Crer em Cristo como pão da vida é entrar num movimento de transformação radical. É permitir que a lógica da doação substitua a lógica da acumulação, que a solidariedade vença o individualismo, que a justiça supere a indiferença. É tornar-se sinal visível de um Reino que já começa a germinar na história, mesmo em meio às contradições e dores do mundo. Esse Reino não é abstração, mas realidade que se constrói na luta por dignidade, na defesa da vida, na partilha do pão e na recusa de toda forma de exploração. Por isso, a esperança cristã não é evasão, mas compromisso. Ela não anestesia, mas desperta. Ela não promete fuga da história, mas transformação da história. Como recorda o testemunho profético de São Óscar Romero, “uma Igreja que não se une aos pobres para denunciar, a partir dos pobres, as injustiças cometidas contra eles, não é a verdadeira Igreja de Jesus Cristo”. E na mesma linha, ecoa com força a palavra do Papa Francisco, que insiste que “esta economia mata” quando se organiza contra a vida dos mais frágeis, chamando a Igreja e a sociedade a uma conversão que coloque a pessoa humana no centro.

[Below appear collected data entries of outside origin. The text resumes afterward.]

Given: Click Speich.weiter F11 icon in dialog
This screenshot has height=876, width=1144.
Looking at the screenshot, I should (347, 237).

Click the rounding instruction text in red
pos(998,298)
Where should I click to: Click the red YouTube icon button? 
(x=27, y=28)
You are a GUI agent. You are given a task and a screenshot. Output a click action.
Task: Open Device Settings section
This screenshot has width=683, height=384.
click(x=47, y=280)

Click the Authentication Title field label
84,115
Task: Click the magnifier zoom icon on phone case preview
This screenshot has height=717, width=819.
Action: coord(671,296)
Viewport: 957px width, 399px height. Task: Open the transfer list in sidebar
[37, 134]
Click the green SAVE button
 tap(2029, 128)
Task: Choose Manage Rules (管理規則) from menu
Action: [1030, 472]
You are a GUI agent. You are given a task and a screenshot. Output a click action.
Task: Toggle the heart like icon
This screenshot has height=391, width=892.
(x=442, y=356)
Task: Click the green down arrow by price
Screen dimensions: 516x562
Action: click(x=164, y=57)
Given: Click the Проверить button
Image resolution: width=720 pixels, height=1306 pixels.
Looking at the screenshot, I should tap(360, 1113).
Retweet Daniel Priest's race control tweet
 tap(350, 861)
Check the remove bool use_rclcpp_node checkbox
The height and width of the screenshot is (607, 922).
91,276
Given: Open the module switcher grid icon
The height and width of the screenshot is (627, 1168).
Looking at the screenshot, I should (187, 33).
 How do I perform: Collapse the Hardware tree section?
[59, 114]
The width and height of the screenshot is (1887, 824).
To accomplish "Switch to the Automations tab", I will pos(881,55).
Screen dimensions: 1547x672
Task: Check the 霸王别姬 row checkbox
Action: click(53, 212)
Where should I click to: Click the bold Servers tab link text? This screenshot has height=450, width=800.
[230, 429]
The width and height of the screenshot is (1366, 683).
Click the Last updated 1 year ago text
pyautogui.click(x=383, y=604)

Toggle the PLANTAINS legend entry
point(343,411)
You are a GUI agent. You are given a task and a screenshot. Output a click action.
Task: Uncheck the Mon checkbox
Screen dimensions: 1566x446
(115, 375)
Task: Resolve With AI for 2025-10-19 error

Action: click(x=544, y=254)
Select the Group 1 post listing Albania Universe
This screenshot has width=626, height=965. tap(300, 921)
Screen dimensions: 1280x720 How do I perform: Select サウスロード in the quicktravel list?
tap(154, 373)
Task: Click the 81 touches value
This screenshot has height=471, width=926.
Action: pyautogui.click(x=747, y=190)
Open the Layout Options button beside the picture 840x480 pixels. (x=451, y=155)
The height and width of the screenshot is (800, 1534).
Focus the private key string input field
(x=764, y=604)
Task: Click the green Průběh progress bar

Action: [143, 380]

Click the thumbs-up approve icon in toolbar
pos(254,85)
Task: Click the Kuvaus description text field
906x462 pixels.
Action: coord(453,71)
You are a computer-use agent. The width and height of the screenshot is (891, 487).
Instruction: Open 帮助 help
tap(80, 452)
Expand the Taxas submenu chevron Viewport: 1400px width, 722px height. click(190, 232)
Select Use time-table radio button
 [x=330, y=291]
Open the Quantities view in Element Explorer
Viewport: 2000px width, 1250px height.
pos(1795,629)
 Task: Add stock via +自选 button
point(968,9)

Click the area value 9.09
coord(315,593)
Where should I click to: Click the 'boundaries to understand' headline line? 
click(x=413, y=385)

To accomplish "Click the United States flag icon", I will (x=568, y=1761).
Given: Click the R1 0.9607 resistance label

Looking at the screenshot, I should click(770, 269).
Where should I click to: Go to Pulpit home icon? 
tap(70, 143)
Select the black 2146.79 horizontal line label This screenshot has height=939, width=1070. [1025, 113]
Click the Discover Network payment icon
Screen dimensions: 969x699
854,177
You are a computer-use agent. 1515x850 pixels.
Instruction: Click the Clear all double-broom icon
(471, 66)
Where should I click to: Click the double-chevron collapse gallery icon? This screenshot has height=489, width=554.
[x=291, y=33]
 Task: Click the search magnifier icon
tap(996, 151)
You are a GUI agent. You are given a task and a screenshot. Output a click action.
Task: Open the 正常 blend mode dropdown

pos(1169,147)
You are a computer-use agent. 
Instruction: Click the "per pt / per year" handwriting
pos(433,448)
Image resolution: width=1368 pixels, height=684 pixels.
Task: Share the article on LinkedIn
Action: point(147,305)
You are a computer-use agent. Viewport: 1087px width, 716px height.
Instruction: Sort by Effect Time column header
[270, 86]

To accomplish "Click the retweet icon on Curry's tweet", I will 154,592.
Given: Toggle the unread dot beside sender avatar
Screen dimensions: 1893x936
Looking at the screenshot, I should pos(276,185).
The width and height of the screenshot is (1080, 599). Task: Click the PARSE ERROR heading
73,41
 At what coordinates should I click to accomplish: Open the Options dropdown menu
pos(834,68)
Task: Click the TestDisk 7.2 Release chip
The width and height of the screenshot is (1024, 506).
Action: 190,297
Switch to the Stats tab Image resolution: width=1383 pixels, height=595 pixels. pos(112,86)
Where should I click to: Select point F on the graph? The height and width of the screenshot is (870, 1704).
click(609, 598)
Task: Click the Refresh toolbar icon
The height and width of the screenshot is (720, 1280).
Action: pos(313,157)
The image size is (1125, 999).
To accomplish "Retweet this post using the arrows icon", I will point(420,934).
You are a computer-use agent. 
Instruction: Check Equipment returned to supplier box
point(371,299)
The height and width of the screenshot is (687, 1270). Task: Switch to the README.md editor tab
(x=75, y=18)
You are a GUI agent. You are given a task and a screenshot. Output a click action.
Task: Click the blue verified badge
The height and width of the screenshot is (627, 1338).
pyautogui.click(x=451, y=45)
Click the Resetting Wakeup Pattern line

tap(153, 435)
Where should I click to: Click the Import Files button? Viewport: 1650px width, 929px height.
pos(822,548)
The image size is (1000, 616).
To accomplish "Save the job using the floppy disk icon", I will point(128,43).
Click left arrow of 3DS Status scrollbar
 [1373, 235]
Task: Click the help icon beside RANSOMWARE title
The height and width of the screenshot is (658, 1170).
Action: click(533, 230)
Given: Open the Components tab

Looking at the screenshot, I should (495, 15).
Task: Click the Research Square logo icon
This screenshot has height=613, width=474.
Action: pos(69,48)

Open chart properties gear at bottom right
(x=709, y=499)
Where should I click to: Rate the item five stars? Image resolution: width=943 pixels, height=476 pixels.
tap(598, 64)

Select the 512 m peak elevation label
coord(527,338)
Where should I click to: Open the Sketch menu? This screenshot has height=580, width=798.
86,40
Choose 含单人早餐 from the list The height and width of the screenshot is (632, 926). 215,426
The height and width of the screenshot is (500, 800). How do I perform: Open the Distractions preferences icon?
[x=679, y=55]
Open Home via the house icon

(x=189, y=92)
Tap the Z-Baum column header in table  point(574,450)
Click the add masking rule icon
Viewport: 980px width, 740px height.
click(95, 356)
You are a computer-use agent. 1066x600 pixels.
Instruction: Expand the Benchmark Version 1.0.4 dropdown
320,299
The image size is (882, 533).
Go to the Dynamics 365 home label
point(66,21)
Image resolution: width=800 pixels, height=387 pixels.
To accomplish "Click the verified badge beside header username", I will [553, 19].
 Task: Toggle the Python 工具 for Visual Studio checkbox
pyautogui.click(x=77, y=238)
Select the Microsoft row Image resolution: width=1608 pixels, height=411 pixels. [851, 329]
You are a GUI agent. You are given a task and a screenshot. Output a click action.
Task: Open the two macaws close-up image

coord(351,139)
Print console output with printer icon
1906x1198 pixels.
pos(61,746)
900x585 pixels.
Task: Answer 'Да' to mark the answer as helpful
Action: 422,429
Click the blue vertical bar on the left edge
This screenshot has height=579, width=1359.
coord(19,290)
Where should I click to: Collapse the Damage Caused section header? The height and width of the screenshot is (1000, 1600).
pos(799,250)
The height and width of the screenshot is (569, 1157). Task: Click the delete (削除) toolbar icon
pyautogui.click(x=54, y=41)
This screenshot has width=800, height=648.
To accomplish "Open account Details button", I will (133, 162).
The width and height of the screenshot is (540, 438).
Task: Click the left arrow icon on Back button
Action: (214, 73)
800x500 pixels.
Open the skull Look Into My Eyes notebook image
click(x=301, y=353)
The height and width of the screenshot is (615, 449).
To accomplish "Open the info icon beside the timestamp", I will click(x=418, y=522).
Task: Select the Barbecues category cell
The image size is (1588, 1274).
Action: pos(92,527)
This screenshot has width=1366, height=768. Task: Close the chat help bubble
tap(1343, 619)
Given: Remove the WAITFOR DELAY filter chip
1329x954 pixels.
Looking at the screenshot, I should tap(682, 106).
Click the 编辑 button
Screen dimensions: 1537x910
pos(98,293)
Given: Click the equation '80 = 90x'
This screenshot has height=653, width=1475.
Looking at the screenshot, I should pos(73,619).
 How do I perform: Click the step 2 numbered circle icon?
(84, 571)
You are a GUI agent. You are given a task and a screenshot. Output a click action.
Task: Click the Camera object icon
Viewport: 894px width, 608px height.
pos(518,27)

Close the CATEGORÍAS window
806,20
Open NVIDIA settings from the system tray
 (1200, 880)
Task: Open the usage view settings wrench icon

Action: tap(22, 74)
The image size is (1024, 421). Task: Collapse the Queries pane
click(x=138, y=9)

Assim, a fé que nasce do pão da vida se torna fermento no mundo. Ela alimenta a coragem de resistir às estruturas de morte e sustenta a esperança de um futuro diferente. E, ao mesmo tempo, nos compromete no presente, porque a eternidade já começou. Quem crê já participa dessa vida nova e é chamado a torná-la visível. Tornar-se pão para os outros não é metáfora piedosa, mas vocação concreta. É gastar-se para que outros vivam, é partilhar para que ninguém fique sem, é amar até o fim, como aquele que se fez pão repartido para a vida do mundo (João 6,51). E assim, caminhando entre a fome e a promessa, entre a cruz e a ressurreição, a comunidade dos discípulos é chamada a ser sinal de um mundo novo, onde ninguém mais terá fome nem sede, porque Deus será tudo em todos, como anuncia Apocalipse 7,16-17.